Em parceria com o autor Vinicius Oliveira Rocha (@escritorvorocha), o Portal Cataprisma está veiculando um texto de sua autoria analisando a obra de terror e ficção cientifica, Nope (Não! Não olhe!), escrita, dirigida e co-produzida por Jordan Peele.
“Lançarei sobre ti imundícias, tratar-te-ei com desprezo e te porei por espetáculo.” Naum 3.6
Se Us (Nós, 2019) já era um indício de que Jordan Peele não estava interessado em se limitar a fazer filmes focados apenas em problemáticas raciais (mas que também não abriria mão do protagonismo negro em suas obras), então Nope cimenta essa decisão de uma vez por todas. Claro, há o discurso dos irmãos O.J. (Daniel Kaluuya) e Emerald (Keke Palmer) de que sua família descende do primeiro homem a aparecer em imagens e movimentos, mas ao trazer esta alegação (falsa) às telas, o diretor parece mais preocupado em construir uma articulação entre seus personagens e esta narrativa com a história do próprio cinema e das imagens, bem como da nossa necessidade por espetacularizar quaisquer eventos.
A dupla de irmãos está passando por dificuldades para manter o rancho que herdaram do pai (Keith David), morto em circunstâncias inexplicáveis. Cuidando de cavalos que outrora já foram utilizados em diversas séries e filmes, principalmente em faroestes, eles está marginalizados por uma crise criativa onde o que mais importa são as imagens por CGI e não aquelas “reais”. Coloco a palavra entre aspas porque está claro, desde o início, que Nope é muito mais sobre o poder de se construir a realidade através do imagético e do espetacular. Logo, não é à toa, nem inverossímil, que quando OJ crê ter visto um OVNI, sua decisão e a de Emerald não é de salvar o mundo, mas sim de tentar capturar uma imagem do suposto disco voador e lucrar em cima disso.

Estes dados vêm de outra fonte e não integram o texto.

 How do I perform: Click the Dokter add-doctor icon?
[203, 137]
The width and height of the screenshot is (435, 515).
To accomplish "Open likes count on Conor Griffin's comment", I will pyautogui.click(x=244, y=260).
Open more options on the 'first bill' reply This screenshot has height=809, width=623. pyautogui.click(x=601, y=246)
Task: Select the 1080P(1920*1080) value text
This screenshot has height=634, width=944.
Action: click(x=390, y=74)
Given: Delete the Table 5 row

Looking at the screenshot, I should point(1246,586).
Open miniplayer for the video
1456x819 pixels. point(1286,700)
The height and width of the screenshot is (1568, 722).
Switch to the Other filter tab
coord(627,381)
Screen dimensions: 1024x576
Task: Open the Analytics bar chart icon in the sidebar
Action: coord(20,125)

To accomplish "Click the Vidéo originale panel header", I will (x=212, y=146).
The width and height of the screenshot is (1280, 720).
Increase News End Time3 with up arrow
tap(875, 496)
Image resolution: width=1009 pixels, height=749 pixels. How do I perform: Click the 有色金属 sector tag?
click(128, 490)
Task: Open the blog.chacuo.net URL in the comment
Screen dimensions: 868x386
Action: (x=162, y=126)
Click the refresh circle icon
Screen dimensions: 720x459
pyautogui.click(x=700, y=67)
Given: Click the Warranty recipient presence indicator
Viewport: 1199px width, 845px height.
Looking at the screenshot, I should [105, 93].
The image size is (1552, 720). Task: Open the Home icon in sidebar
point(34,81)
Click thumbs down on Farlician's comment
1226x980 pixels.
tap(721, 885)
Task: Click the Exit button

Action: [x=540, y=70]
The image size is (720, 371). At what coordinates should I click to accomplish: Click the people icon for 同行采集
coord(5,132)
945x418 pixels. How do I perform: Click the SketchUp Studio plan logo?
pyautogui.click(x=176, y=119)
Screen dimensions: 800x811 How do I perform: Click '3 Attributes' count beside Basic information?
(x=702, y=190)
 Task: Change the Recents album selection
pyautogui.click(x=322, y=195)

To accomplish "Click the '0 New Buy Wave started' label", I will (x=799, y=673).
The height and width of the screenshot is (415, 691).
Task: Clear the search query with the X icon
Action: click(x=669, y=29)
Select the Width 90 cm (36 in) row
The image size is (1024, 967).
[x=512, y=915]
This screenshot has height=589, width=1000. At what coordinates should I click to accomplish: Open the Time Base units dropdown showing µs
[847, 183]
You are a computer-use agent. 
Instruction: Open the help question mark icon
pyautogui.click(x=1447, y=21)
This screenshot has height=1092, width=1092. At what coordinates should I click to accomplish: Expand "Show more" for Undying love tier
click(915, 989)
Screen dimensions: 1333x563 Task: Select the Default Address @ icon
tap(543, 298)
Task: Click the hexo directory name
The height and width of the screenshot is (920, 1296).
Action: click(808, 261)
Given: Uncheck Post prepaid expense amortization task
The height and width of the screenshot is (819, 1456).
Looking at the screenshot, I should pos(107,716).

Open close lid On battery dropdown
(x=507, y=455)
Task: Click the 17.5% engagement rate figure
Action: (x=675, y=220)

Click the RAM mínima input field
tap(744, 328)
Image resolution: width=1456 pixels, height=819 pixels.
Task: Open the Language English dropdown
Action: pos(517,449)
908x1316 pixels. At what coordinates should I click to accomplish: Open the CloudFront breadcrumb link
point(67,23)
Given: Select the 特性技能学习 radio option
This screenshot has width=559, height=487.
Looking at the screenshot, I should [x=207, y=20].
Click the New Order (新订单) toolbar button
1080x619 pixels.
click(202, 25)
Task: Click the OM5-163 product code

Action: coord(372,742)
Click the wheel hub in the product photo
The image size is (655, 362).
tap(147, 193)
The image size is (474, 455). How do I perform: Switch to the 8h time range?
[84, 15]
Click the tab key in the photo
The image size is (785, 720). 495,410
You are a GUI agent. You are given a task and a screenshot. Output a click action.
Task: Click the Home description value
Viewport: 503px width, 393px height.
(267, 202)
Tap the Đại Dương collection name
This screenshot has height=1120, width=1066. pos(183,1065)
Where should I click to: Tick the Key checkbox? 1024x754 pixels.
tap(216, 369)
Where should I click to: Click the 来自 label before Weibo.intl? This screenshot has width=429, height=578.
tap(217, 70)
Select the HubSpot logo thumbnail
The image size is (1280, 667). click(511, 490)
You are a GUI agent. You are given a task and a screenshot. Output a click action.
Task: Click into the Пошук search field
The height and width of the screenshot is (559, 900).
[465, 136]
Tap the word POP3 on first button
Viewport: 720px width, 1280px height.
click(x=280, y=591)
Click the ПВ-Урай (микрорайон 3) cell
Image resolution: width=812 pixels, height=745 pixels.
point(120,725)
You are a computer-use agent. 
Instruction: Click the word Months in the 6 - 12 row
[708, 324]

Há muito mais em jogo aqui — como a trama paralela de Jupe (Steven Yeun), um ex-astro mirim que presenciou um massacre num estúdio cometido por um chimpanzé e capitaliza em cima da sua dor, além de tentar ao seu modo utilizar a presença do OVNI ao seu próprio proveito. Porém, essa trama paralela e a forma como ela parece tão deslocada da trama principal são talvez os principais sintomas das fragilidades narrativas de Nope, visto que há uma nítida dissonância entre as ambições que Peele almeja em seu roteiro e a execução relativamente simples que ele traz para o filme. Claro, em tempos onde tudo é mastigado para o público é bom ver um diretor que nos permite interpretar e pensar as múltiplas possibilidades que sua obra carrega, mas falta algo em Nope que o coloque à altura da sua premissa intrigante.
Isso não quer dizer que Peele não consiga alcançar o que pretende em diversos momentos. Fico imaginando como esse é um filme que é melhor apreciado no cinema, dada a sua abordagem sobre as imagens e o cuidado visual que o diretor traz aqui, criando todo um senso de mistério e uma gradativa revelação da aparência do OVNI (que deve ter um dos visuais mais incomuns da história da ficção científica), de forma que as influências de diretores como Spielberg e Shyamalan são perceptíveis. Diria inclusive que o poder de Nope não é apenas imagético, mas também sonoro: às vezes ouvir é mais assustador do que ver, e em seus dois primeiros atos o filme é completamente ciente disso, até culminar em um terceiro ato que, esse sim, satisfaz as ambições pretendidas por Peele ao construir um clímax visualmente grandioso que é talvez o melhor da sua carreira.
Entre diversas homenagens e referências, Nope é um ótimo exemplar do cinema de gênero, saltando com fluidez entre o faroeste, ficção científica e terror. No entanto, é também o mais irregular dos três filmes de Jordan Peele até aqui, prejudicado por uma execução que, embora primorosa, está aquém de suas ambições, além de uma duração que se prolonga por talvez mais do que devia e a subutilização de certos nomes do seu elenco (em especial Michael Wincott). Entretanto, é inegável que o diretor é um dos nomes mais criativos e fascinantes dentro do cinema mainstream, capaz de ir além de qualquer expectativa estereotipada que se pudesse ter em torno dele — um diretor negro fadado apenas a fazer filmes sobre racismo — para entregar o inesperado a cada novo longa seu.